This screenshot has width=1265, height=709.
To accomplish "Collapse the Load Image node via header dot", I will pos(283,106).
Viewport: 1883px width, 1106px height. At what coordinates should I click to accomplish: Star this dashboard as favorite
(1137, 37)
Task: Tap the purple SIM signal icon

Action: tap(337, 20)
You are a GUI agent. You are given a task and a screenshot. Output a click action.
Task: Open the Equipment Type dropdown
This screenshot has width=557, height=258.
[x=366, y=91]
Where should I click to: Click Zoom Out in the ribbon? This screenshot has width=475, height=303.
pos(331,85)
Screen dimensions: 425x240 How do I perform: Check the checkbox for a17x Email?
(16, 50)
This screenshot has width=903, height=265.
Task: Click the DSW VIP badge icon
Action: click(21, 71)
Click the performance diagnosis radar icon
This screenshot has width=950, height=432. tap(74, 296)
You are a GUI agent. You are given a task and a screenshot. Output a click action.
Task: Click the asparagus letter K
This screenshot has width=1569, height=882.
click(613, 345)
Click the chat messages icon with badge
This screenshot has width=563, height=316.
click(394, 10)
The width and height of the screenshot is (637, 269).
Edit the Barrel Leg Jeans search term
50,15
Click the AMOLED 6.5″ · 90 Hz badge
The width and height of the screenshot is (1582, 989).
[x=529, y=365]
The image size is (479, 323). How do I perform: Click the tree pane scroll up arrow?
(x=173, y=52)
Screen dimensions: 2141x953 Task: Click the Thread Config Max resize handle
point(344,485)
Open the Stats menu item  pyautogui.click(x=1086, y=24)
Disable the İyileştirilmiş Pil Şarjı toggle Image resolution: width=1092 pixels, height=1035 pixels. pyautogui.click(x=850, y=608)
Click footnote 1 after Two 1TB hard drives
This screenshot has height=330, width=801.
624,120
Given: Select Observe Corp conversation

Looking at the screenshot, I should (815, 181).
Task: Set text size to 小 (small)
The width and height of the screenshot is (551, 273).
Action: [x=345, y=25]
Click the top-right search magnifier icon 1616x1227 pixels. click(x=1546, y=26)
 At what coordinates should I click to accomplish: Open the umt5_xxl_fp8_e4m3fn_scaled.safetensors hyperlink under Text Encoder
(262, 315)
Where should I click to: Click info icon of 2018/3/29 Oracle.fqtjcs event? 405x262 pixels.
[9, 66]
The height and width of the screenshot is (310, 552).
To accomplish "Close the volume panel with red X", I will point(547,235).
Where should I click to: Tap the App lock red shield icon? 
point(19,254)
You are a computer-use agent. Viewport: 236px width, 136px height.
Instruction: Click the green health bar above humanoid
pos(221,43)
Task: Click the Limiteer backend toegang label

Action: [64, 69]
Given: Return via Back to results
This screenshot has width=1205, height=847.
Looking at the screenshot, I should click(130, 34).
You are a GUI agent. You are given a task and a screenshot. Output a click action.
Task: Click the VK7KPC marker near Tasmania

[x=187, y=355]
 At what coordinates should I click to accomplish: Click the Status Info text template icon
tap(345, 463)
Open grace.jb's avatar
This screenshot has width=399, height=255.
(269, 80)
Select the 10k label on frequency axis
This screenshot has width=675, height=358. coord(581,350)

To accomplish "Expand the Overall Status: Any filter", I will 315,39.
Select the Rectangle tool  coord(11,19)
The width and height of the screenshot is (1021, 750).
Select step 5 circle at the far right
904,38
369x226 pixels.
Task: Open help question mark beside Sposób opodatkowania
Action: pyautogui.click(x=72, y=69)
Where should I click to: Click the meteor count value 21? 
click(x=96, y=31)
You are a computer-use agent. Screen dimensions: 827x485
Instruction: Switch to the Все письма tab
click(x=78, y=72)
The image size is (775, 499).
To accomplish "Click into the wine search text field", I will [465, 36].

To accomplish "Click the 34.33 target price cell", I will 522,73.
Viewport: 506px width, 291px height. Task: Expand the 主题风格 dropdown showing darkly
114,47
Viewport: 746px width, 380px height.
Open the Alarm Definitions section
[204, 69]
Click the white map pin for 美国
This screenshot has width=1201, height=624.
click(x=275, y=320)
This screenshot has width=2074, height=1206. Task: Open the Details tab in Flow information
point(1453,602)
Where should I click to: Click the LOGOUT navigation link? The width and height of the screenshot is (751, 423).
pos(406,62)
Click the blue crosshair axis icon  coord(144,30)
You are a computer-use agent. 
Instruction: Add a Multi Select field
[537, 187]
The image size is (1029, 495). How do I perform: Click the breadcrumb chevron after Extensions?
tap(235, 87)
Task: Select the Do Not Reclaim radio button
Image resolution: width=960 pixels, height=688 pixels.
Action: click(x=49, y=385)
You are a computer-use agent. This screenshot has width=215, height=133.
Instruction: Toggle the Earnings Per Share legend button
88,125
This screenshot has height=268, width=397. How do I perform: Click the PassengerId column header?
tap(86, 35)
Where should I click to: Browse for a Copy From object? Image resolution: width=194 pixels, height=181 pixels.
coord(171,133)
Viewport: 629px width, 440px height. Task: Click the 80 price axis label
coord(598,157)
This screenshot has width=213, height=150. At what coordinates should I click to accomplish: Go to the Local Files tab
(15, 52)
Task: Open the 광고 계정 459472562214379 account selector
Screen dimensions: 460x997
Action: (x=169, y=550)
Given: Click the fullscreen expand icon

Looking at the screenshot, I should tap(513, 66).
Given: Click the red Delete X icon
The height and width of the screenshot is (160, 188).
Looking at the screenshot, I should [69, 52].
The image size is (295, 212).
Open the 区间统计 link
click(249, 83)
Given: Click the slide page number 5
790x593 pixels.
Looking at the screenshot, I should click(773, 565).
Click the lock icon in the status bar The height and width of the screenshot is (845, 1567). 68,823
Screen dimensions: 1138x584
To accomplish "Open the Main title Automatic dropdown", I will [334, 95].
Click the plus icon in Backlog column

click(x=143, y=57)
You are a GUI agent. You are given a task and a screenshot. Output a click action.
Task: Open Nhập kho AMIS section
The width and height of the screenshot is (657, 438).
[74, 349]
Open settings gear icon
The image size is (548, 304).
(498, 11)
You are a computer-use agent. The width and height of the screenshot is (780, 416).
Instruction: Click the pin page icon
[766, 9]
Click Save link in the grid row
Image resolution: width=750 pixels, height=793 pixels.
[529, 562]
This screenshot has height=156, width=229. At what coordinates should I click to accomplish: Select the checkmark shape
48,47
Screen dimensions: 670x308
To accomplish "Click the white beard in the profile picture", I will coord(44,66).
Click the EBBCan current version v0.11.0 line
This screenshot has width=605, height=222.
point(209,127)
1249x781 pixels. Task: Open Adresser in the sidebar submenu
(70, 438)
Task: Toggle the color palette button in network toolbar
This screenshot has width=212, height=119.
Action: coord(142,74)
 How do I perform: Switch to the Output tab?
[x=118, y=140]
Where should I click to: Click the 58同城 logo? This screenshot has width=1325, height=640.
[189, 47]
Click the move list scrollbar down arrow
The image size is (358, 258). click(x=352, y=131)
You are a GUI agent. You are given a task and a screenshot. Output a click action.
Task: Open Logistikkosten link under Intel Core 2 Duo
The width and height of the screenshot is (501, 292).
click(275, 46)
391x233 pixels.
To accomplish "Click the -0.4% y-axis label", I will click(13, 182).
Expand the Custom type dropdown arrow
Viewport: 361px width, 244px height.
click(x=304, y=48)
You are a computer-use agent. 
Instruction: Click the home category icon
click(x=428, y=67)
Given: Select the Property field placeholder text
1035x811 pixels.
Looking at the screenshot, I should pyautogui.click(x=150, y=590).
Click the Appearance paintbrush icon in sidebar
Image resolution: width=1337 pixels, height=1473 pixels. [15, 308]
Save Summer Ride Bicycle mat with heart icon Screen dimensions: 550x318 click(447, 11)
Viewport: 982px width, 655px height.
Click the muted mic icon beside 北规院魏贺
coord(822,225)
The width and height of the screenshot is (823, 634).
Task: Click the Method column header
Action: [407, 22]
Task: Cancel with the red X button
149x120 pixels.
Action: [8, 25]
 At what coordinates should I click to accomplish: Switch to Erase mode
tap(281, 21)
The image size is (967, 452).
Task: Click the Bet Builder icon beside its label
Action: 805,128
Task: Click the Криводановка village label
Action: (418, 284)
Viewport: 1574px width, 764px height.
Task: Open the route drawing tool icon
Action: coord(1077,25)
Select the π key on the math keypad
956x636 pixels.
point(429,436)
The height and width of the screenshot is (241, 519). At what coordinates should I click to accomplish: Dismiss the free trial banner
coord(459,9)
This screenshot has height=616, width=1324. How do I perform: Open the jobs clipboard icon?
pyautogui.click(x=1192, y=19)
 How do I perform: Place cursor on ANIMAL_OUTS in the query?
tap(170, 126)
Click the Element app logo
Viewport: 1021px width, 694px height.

■ Short exercise
Copy out the lines of the records word for word, from the line with "The image size is (775, 499)." up to and including the line with "Click the blue".

■ Worked solution
The image size is (775, 499).
To accomplish "Click into the wine search text field", I will [465, 36].

To accomplish "Click the 34.33 target price cell", I will 522,73.
Viewport: 506px width, 291px height. Task: Expand the 主题风格 dropdown showing darkly
114,47
Viewport: 746px width, 380px height.
Open the Alarm Definitions section
[204, 69]
Click the white map pin for 美国
This screenshot has width=1201, height=624.
click(x=275, y=320)
This screenshot has width=2074, height=1206. Task: Open the Details tab in Flow information
point(1453,602)
Where should I click to: Click the LOGOUT navigation link? The width and height of the screenshot is (751, 423).
pos(406,62)
Click the blue crosshair axis icon  coord(144,30)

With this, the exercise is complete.